Public Bill Committees, 3 July 2008, 2:15 pm

Photo of Annette Brooke

Annette Brooke (Shadow Minister (Children, Young People and Families), Children, Schools and Families; Mid Dorset & North Poole, Liberal Democrat)

I shall speak to new clauses 21 and 22. I do not disagree with anything said by the hon. Member for East Worthing and Shoreham. The purpose of the clauses are linked. The first is on the duty to keep records. Whatever should be in those records and how it should be transferred would, I assume, be dealt with in regulation. The details and possibly the medical records, too, could be the subject of regulation. The second is on the duty to provide access to records, on which I particularly want to speak.
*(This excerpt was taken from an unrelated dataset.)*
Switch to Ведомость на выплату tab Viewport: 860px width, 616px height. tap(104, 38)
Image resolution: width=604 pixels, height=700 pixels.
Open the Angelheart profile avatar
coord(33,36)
It is estimated that 350,000 adults in the United Kingdom have spent all or part of their childhood in foster or residential care. The sharing of memories and  photographs—all the things that we do with our own families—are not possible for most post-care adults. They may in due course want to make contact with parents and siblings, but that might not be possible. Each year, an estimated 4,000 requests are made by post-care adults for access to files. They do so for many reasons—to rebuild part of their lives, to build self-esteem or because they need to know about their past identity and relationships.

Requests by post-care adults for access to childhood information held in records retained by the local authority come under the Data Protection Act 1998. That Act, however, is not an effective way of meeting the information needs of post-care adults. It imposes restrictions on birth party information, and it does not take account of the plight of post-care adults who want to obtain their family history and details of their parents and siblings.

For many years, rightly so, legislation has been in place to assist adopted people to access support. Today, I am looking for equality of treatment. The same opportunities do not extend to post-care adults, and it could be argued that until they do so those adults will continue to receive a second-rate service, compared with adopted people.